[Saved data entries]
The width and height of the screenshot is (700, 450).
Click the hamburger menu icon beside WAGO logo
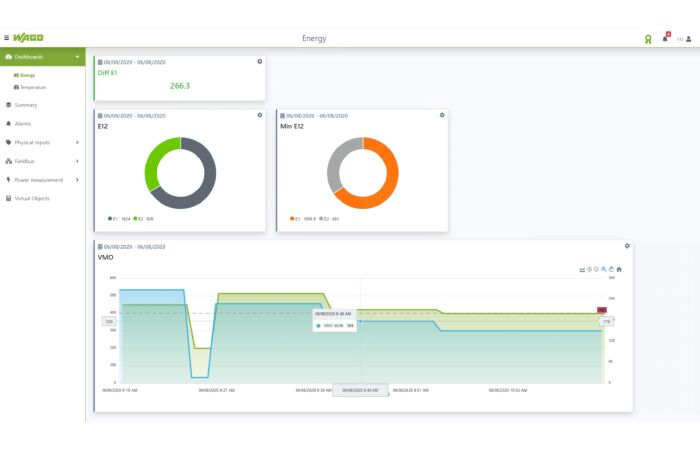pos(6,38)
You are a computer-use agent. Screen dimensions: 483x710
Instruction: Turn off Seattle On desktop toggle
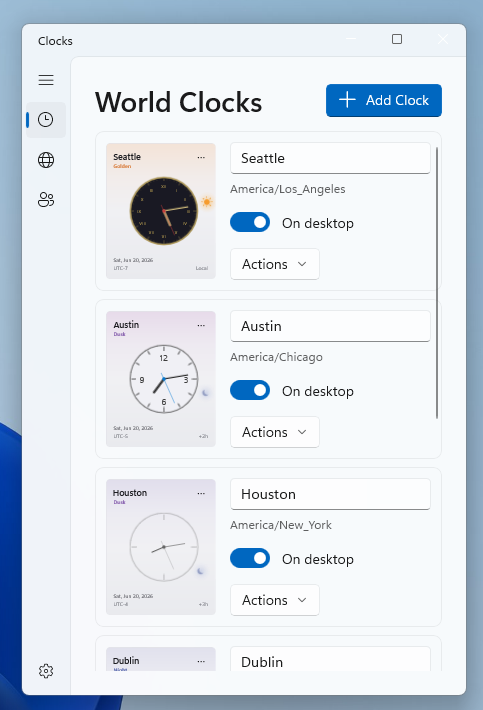pos(250,222)
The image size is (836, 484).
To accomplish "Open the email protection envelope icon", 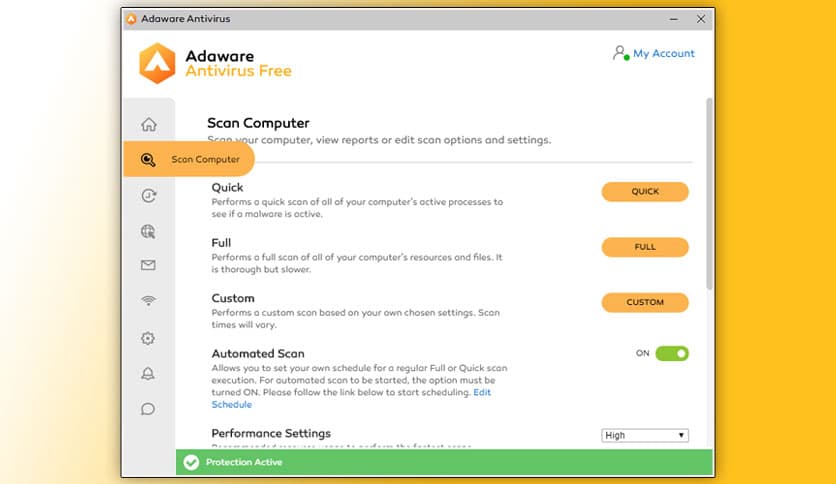I will (148, 266).
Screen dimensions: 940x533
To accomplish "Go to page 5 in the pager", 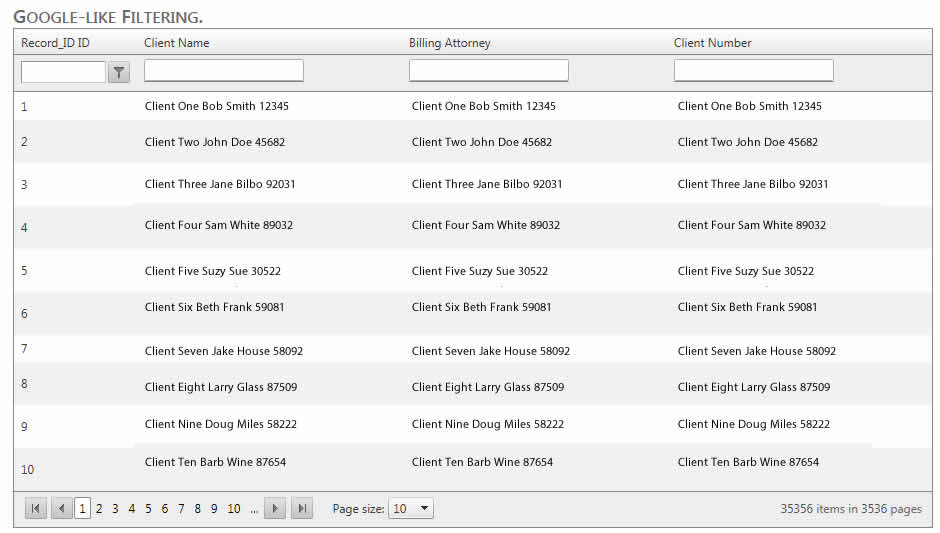I will point(148,509).
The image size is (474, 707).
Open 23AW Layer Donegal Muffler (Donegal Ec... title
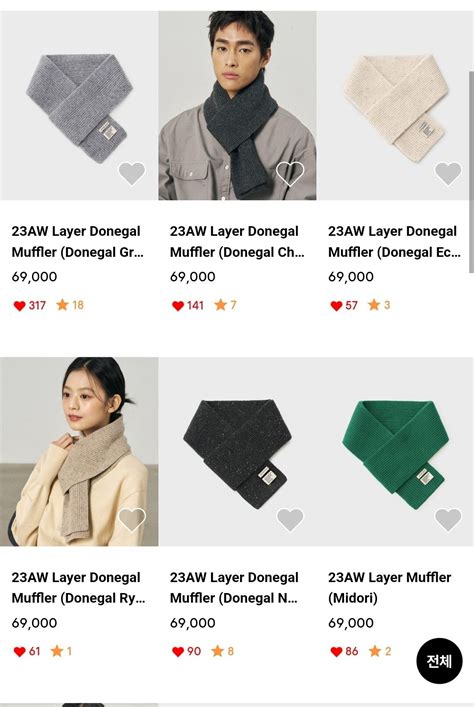pyautogui.click(x=395, y=242)

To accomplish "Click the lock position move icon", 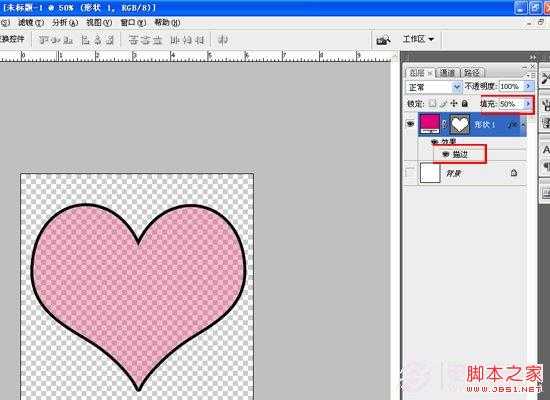I will [x=454, y=104].
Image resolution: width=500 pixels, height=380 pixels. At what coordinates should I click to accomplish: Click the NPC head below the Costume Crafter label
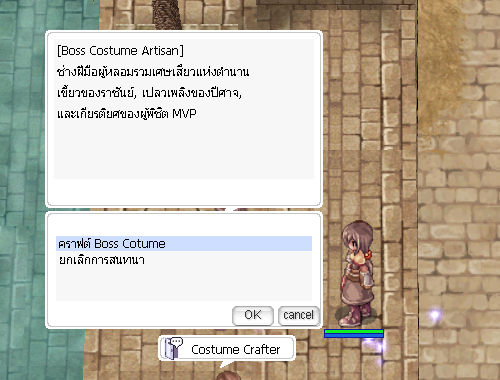click(x=228, y=376)
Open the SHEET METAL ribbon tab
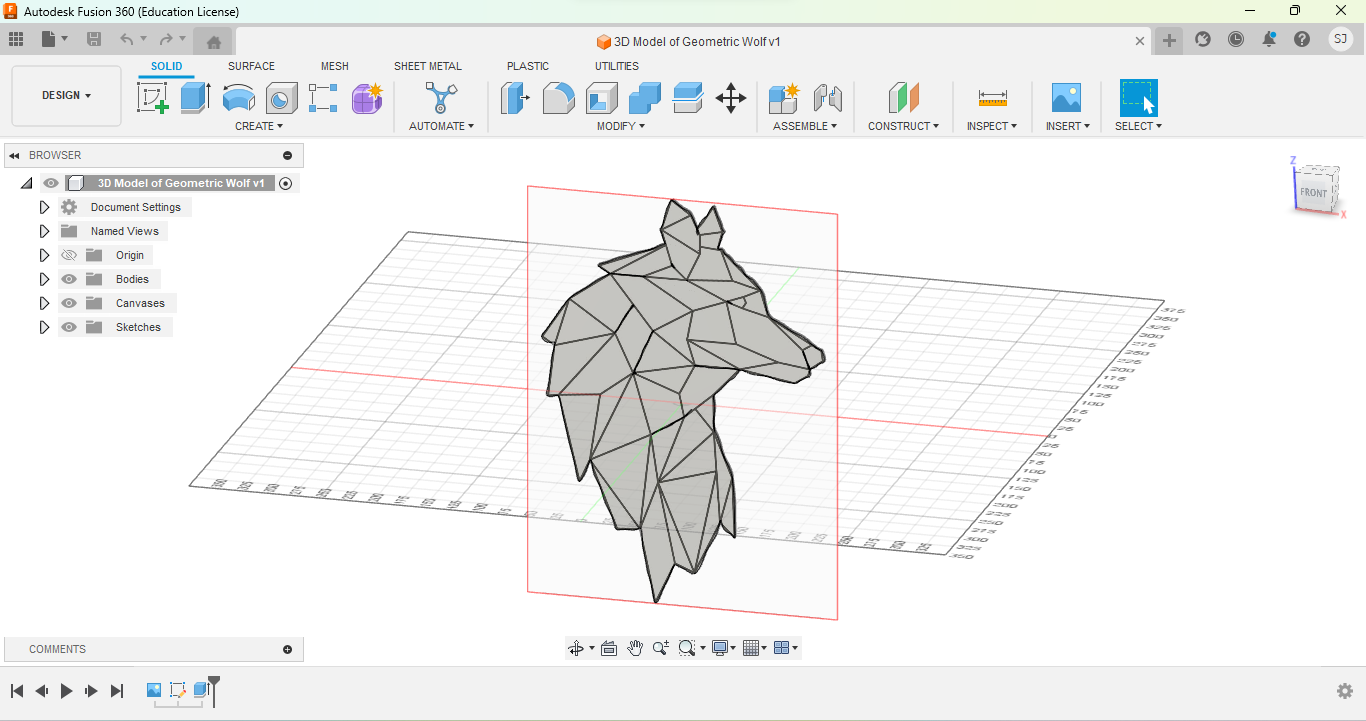Viewport: 1366px width, 721px height. (428, 66)
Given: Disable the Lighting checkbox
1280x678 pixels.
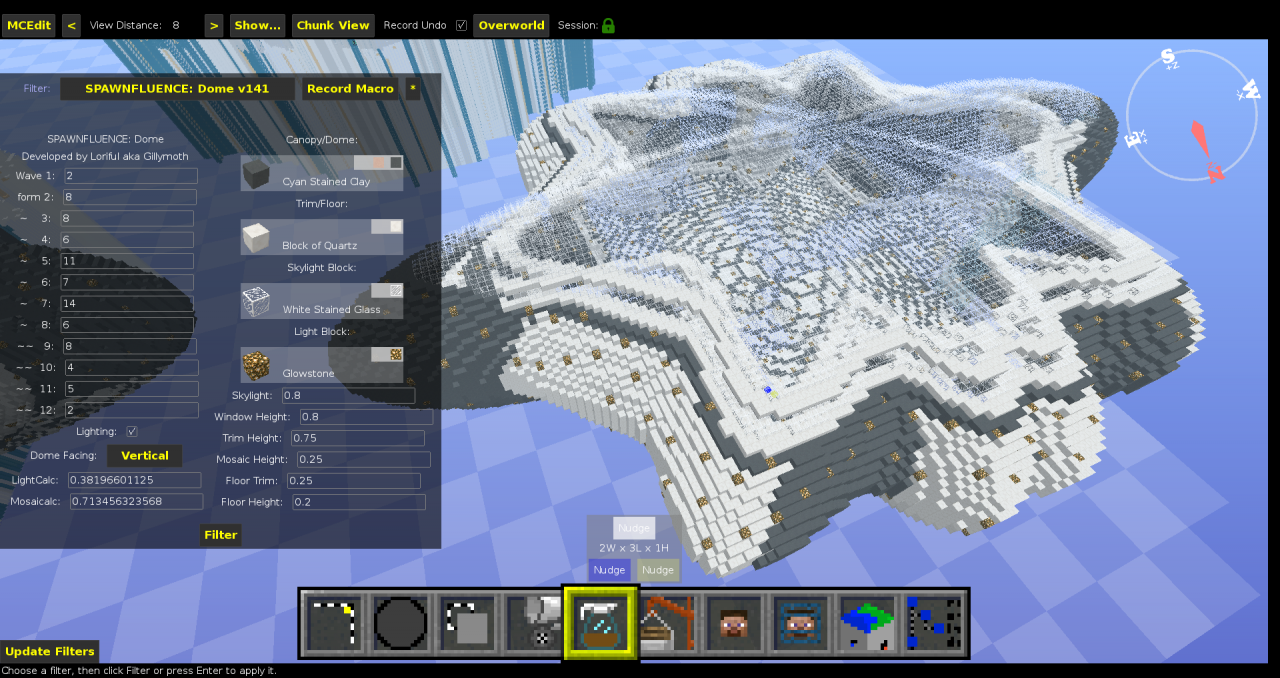Looking at the screenshot, I should coord(133,431).
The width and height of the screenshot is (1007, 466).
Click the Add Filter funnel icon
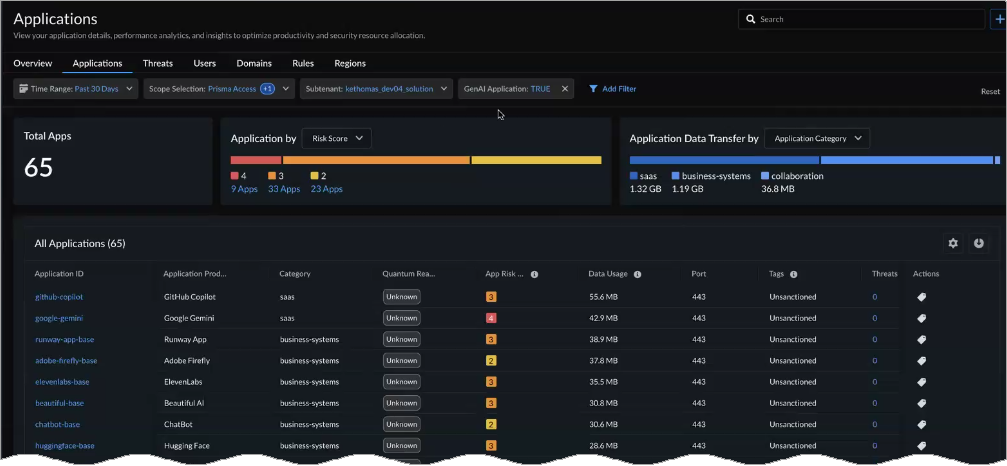(x=593, y=89)
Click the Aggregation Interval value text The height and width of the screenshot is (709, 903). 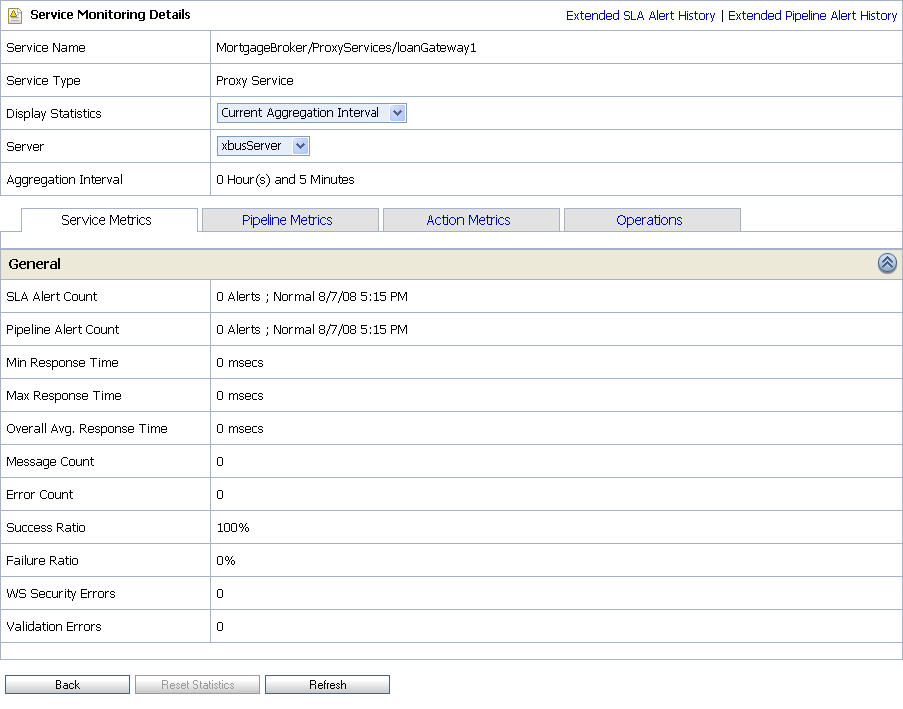click(285, 180)
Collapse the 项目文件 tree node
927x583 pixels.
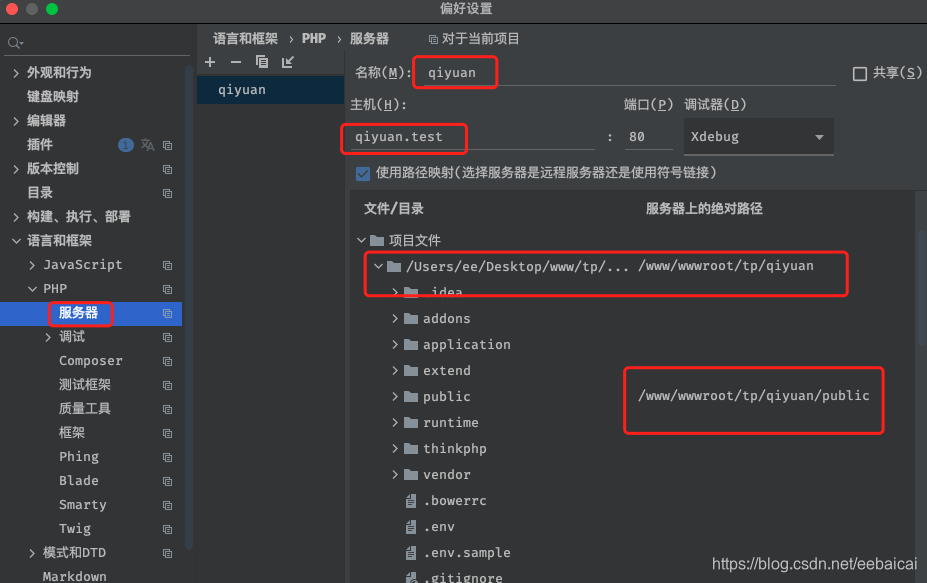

▶ **Directions**: Go over the data and return every line that includes the word "size".

▶ **Output**:
The image size is (836, 484).
The image size is (474, 707).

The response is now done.